Stanford senior explores how ancient ruins in southeastern Sicily affect identities
Throughout history, many groups, including ancient Greeks and Romans, have colonized the island of Sicily. Stanford senior Madeleine Ota researched how remnants of those classical civilizations affect the lives of local residents today.
Every morning last summer, Stanford senior Madeleine “Elle” Ota donned heavy scuba gear and dived to the bottom of the Mediterranean Sea to excavate remnants of an ancient Roman shipwreck.
Back on land, Ota brought a plastic basket, filled with pieces of pottery and stone she found, to her research team. And then, with a notebook in hand and a translator by her side, Ota walked around the nearby Sicilian village to ask residents what the artifacts from ancient civilizations in the area said about their local history and sense of identity today.
This was a typical day for Ota during her quarter abroad in southeastern Sicily, Italy. She was there to help excavate a sixth-century Roman shipwreck for the Marzamemi Maritime Heritage Project, an archaeological effort led by Stanford Assistant Professor of Classics Justin Leidwanger since 2012. This research, combined with interviews of local residents, formed Ota’s undergraduate thesis project.
“Archaeology isn’t only digging into the past, but it’s also about preserving things for the present,” said Ota, who is double majoring in classics and archaeology and will pursue a master’s degree in anthropology through Stanford’s co-term program. “But I think too often archaeologists do their work and dig for artifacts without asking how those objects affect the people who live around archaeological sites. And I wanted to bring the focus of archaeology to the people it affects.”
Ota is one of several Stanford students who have accompanied Leidwanger and other researchers each summer to Marzamemi, a small village on the southeastern coast, to excavate a Roman vessel that sank sometime in the 600s while carrying materials to build a church.
Ota dived 25 feet underwater to help search for chunks of marble and other stone intended for the church’s construction. Researchers say Roman Emperor Justinian sent out ships like these to help promote Christianity across the Mediterranean.
Over her six weeks in Sicily, Ota went to Marzamemi’s historic town square to talk with locals about how the objects she excavated – remains of an ancient civilization – might affect them today. She asked residents questions like “Do you feel that the classical world is important to this area’s history?” and “Which aspects of Marzamemi’s history are most important to you?” In total, she interviewed almost 40 residents.
Throughout its history, Sicily has been colonized by many groups across the Mediterranean Sea.
But Ota found that most people in the Marzamemi area felt their history and way of life were connected to ancient Greek culture rather than, for example, the Romans, who are often associated with the country of Italy.

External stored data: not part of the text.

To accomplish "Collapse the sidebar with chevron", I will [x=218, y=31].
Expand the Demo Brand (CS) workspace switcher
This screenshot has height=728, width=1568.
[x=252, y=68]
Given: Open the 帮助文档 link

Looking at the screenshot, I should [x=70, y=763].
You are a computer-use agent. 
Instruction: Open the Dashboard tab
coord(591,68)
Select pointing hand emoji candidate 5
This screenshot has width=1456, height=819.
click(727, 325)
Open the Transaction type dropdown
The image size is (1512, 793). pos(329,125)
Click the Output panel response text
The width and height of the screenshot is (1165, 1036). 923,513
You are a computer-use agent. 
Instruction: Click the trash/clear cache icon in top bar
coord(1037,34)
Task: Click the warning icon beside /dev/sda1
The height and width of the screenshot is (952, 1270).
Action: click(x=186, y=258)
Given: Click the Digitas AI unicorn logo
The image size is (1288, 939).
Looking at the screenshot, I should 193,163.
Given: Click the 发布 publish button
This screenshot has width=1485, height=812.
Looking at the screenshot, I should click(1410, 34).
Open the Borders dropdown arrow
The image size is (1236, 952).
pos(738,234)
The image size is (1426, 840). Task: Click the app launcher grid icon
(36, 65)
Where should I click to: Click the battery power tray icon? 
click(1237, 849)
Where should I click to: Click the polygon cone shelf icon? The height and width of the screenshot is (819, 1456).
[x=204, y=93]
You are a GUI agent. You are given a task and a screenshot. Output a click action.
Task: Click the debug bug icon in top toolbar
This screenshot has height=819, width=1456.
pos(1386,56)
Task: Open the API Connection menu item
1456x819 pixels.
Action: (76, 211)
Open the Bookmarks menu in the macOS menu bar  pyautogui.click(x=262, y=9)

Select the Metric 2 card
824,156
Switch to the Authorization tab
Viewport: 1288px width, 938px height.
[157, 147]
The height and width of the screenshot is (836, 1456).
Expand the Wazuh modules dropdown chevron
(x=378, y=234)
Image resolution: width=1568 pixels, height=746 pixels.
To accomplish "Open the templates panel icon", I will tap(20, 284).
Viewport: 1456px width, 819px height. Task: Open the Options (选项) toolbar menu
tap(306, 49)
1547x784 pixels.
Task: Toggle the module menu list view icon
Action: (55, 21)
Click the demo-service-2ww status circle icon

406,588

“This part of Sicily is really the nexus of the Mediterranean, with influences from northern Europe, northern Africa, Spain, Greece, Italy and others,” Leidwanger said. “It’s a place where you could pick and choose your cultural influence. So why is it that people connect with different aspects of that past, and what is it that they don’t connect with?”
The residents Ota spoke with said they believe that they inherited their maritime practices, moral values and dialect from the ancient Greeks. Some of them pointed to the historical significance of Syracuse, a famous ancient Greek city founded in the eighth century BC about 30 miles away from Marzamemi.
“Everyone I talked to had this idea that their history begins with the Greeks, although there were plenty of indigenous people living on Sicily before that time,” Ota said. “It’s been really interesting to figure out how Greek history plays into Marzamemi’s past.”
Ota said it’s important for archaeologists to understand how people today construct their identities in relation to the ancient artifacts and ruins around them.
I think if we can better learn how to manage cultural heritage globally and foster understanding of each other’s backgrounds, we can build a lot of respect and collaboration among individuals.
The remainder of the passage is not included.